- Exercise objective
Take the records below and copy them exactly.

- Data provided
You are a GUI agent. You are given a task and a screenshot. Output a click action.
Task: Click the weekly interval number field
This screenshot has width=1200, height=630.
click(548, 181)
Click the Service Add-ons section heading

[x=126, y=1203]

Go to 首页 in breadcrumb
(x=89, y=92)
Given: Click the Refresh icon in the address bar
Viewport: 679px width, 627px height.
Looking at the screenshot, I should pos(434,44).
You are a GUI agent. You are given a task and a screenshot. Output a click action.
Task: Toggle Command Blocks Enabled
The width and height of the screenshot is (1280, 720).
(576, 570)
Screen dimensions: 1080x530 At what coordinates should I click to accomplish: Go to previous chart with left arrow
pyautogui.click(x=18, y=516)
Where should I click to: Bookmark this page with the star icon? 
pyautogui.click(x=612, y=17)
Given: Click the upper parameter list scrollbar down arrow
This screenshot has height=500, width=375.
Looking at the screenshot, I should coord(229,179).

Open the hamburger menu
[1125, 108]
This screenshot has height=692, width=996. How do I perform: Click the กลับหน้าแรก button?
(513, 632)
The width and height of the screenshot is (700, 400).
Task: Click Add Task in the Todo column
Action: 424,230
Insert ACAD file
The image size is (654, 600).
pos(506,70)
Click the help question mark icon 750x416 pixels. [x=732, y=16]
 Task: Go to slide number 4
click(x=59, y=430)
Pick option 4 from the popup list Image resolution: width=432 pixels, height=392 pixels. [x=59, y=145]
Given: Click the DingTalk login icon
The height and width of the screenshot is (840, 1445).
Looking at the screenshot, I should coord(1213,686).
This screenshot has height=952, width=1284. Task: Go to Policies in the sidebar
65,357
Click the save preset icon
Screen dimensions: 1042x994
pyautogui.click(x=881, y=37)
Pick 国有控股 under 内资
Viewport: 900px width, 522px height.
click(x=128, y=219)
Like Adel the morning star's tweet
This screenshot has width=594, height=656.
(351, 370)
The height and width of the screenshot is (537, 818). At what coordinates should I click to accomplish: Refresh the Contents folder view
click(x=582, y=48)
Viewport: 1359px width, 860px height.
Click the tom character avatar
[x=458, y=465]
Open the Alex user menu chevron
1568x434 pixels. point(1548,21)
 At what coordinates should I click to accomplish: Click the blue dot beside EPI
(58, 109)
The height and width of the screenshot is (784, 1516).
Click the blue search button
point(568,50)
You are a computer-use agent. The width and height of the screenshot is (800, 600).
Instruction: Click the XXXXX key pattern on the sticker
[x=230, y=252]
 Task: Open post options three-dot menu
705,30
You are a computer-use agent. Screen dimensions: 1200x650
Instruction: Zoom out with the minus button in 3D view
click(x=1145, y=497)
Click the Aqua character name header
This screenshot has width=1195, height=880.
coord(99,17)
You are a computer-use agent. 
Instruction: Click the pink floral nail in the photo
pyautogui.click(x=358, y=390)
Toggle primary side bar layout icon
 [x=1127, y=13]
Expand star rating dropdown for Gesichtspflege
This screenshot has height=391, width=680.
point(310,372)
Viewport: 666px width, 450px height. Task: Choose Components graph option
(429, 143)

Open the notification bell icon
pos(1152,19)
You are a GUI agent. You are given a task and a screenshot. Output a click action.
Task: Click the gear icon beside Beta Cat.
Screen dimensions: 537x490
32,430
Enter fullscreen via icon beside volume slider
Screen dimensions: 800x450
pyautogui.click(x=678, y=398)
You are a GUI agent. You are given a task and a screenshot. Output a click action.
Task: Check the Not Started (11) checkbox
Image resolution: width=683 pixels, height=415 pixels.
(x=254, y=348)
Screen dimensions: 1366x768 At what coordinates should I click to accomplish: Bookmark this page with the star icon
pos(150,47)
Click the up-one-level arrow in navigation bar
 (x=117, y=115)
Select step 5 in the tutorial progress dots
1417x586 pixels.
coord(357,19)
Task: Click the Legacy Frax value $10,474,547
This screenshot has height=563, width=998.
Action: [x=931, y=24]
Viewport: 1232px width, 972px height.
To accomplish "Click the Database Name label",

- Completed task
You are a GUI agent. You are given a task and a screenshot. Output a click action.
Task: Click the weekly interval number field
This screenshot has width=1200, height=630.
click(548, 181)
Click the Service Add-ons section heading

[x=126, y=1203]

Go to 首页 in breadcrumb
(x=89, y=92)
Given: Click the Refresh icon in the address bar
Viewport: 679px width, 627px height.
Looking at the screenshot, I should pos(434,44).
You are a GUI agent. You are given a task and a screenshot. Output a click action.
Task: Toggle Command Blocks Enabled
The width and height of the screenshot is (1280, 720).
(576, 570)
Screen dimensions: 1080x530 At what coordinates should I click to accomplish: Go to previous chart with left arrow
pyautogui.click(x=18, y=516)
Where should I click to: Bookmark this page with the star icon? 
pyautogui.click(x=612, y=17)
Given: Click the upper parameter list scrollbar down arrow
This screenshot has height=500, width=375.
Looking at the screenshot, I should coord(229,179).

Open the hamburger menu
[1125, 108]
This screenshot has height=692, width=996. How do I perform: Click the กลับหน้าแรก button?
(513, 632)
The width and height of the screenshot is (700, 400).
Task: Click Add Task in the Todo column
Action: 424,230
Insert ACAD file
The image size is (654, 600).
pos(506,70)
Click the help question mark icon 750x416 pixels. [x=732, y=16]
 Task: Go to slide number 4
click(x=59, y=430)
Pick option 4 from the popup list Image resolution: width=432 pixels, height=392 pixels. [x=59, y=145]
Given: Click the DingTalk login icon
The height and width of the screenshot is (840, 1445).
Looking at the screenshot, I should coord(1213,686).
This screenshot has height=952, width=1284. Task: Go to Policies in the sidebar
65,357
Click the save preset icon
Screen dimensions: 1042x994
pyautogui.click(x=881, y=37)
Pick 国有控股 under 内资
Viewport: 900px width, 522px height.
click(x=128, y=219)
Like Adel the morning star's tweet
This screenshot has width=594, height=656.
(351, 370)
The height and width of the screenshot is (537, 818). At what coordinates should I click to accomplish: Refresh the Contents folder view
click(x=582, y=48)
Viewport: 1359px width, 860px height.
Click the tom character avatar
[x=458, y=465]
Open the Alex user menu chevron
1568x434 pixels. point(1548,21)
 At what coordinates should I click to accomplish: Click the blue dot beside EPI
(58, 109)
The height and width of the screenshot is (784, 1516).
Click the blue search button
point(568,50)
You are a computer-use agent. The width and height of the screenshot is (800, 600).
Instruction: Click the XXXXX key pattern on the sticker
[x=230, y=252]
 Task: Open post options three-dot menu
705,30
You are a computer-use agent. Screen dimensions: 1200x650
Instruction: Zoom out with the minus button in 3D view
click(x=1145, y=497)
Click the Aqua character name header
This screenshot has width=1195, height=880.
coord(99,17)
You are a computer-use agent. 
Instruction: Click the pink floral nail in the photo
pyautogui.click(x=358, y=390)
Toggle primary side bar layout icon
 [x=1127, y=13]
Expand star rating dropdown for Gesichtspflege
This screenshot has height=391, width=680.
point(310,372)
Viewport: 666px width, 450px height. Task: Choose Components graph option
(429, 143)

Open the notification bell icon
pos(1152,19)
You are a GUI agent. You are given a task and a screenshot. Output a click action.
Task: Click the gear icon beside Beta Cat.
Screen dimensions: 537x490
32,430
Enter fullscreen via icon beside volume slider
Screen dimensions: 800x450
pyautogui.click(x=678, y=398)
You are a GUI agent. You are given a task and a screenshot. Output a click action.
Task: Check the Not Started (11) checkbox
Image resolution: width=683 pixels, height=415 pixels.
(x=254, y=348)
Screen dimensions: 1366x768 At what coordinates should I click to accomplish: Bookmark this page with the star icon
pos(150,47)
Click the up-one-level arrow in navigation bar
 (x=117, y=115)
Select step 5 in the tutorial progress dots
1417x586 pixels.
coord(357,19)
Task: Click the Legacy Frax value $10,474,547
This screenshot has height=563, width=998.
Action: [x=931, y=24]
Viewport: 1232px width, 972px height.
To accomplish "Click the Database Name label",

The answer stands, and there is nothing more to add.